SHARKHUNTERS Salutes Veterans

JOSEPH ENRIGHT (2142-1992)

United States Navy, Submarine Service Navy Cross

Known in the Submarine Service as “Oh Boat Joe of the Oh-One-Oh” because he was a training Skipper at Groton before the war and his boat was an old “O” Class boat,
the O-10, thus the name.

His wife had the nickname “Lighthouse Lil from Little Gull Hill” because of the place their house stood.

ENRIGHT always knew what the weather in the Sound was going to be long before his boat got that far out because his wife could look far out over the sound from their house and gave him the weather report.

He was the commissioning Skipper of USS DACE (SS 247) but soon asked to be relieved of command; he told us that he didn’t think he was aggressive enough.

Later in the war, in 1944, he asked for and received a combat command, USS ARCHER-FISH (SS 311) and was sent to the home waters around Japan. It would appear that good fortune was with him as when he arrived in his patrol area, the Japanese Navy decided to move their giant aircraft carrier SHINANO to the Inland Sea where she could be better protected from air attacks during her fitting out.
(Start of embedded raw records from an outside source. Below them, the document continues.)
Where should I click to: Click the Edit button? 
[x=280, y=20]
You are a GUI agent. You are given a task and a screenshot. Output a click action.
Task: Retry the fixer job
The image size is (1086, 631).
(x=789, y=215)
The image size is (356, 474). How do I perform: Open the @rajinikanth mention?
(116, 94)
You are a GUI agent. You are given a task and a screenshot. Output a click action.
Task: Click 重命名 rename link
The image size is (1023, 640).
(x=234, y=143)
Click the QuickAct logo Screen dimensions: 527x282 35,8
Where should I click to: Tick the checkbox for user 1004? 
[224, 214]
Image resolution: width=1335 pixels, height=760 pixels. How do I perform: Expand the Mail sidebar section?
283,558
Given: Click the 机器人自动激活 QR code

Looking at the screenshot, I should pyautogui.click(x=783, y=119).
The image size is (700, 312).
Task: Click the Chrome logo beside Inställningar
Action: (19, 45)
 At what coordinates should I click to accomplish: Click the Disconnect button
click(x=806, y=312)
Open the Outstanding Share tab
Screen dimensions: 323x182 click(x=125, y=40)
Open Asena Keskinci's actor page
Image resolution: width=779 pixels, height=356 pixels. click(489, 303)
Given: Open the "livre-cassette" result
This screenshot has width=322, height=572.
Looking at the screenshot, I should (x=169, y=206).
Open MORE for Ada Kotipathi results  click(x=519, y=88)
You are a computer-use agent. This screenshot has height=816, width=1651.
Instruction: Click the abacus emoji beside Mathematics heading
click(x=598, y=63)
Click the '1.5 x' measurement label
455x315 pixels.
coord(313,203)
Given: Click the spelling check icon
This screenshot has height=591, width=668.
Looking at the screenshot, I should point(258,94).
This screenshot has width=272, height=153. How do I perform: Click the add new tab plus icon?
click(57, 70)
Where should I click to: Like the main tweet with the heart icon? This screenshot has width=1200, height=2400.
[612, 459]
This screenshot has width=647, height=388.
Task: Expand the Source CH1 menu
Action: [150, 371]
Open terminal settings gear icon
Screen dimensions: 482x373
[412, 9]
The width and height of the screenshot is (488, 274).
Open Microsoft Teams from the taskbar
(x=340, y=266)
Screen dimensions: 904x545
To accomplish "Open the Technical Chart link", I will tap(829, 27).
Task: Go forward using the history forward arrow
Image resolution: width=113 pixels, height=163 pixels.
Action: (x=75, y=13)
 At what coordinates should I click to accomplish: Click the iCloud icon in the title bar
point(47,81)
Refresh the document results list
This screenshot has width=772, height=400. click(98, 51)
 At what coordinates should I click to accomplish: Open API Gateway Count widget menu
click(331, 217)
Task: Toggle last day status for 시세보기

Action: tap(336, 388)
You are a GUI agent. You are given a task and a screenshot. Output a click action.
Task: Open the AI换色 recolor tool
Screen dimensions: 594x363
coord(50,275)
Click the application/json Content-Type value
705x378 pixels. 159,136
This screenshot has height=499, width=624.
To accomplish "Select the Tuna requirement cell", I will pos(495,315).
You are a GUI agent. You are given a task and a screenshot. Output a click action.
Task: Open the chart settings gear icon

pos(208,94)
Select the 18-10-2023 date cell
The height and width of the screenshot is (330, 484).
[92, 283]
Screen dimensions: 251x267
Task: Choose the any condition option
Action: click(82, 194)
Again Dame Fortune smiled on ” Oh Boat Joe” as SHINANO sailed almost directly into the path of a great torpedo setup. The battle-hardened I.J.N. escorts detected ARCHER-FISH and set out to attack but the Japanese admiral aboard SHINANO thought that ARCHER-FISH was only a decoy meant to draw the destroyers away from the carrier so another submarine could make an unopposed attack. He ordered the escorts back – the escort skippers were angry over this order, but being good officers, they obeyed and returned to the carrier. Again Fortune smiled on JOE, as the carrier inexplicably made a turn that put her dead in his sights. ARCHER-FISH fired, striking the carrier and within hours, the huge carrier sank.


At this point, one would think that JOE ENRIGHT would be hailed as some kind of hero but that was not the case. In this attack, he had set many submarine records that have never been surpassed which included:

  • The biggest ship ever sunk by a submarine
  • The most tonnage sunk on a patrol
  • The most tonange sunk in a single attack

ENRIGHT had been shoreside most of the war while other Skippers were out, suffering the tough submarine life, suffering the depth charges from destroyers and bombs from planes while JOE was in his safe office.

ENRIGHT gave us this information during a visit to this HQ.

Many of these Skippers were openly displeased over this turn of events.

NO SINKING CREDIT!
To make matters worse, the U.S. Navy refused to give credit to ENRIGHT for sinking this 65,000-ton carrier because Japan did not have such a huge carrier …according to the Navy. This massive ship was built along with YAMATO and MUSASHIs battleships but the I.J.N. needed carriers, so construction was changed and SHINANO was built as a carrier – but she was so secret that U.S. Intelligence knew nothing of her existence and so they denied credit to JOE for sinking her. It was only after hard research by JOE ENRIGHT years after the war that he was able to prove to the Navy that SHINANO did exist and that he had sunk her. The Navy finally corrected their records to show that “Oh Boat Joe of the Oh-One-Oh” had sunk the biggest ship ever sunk by a submarine – ever.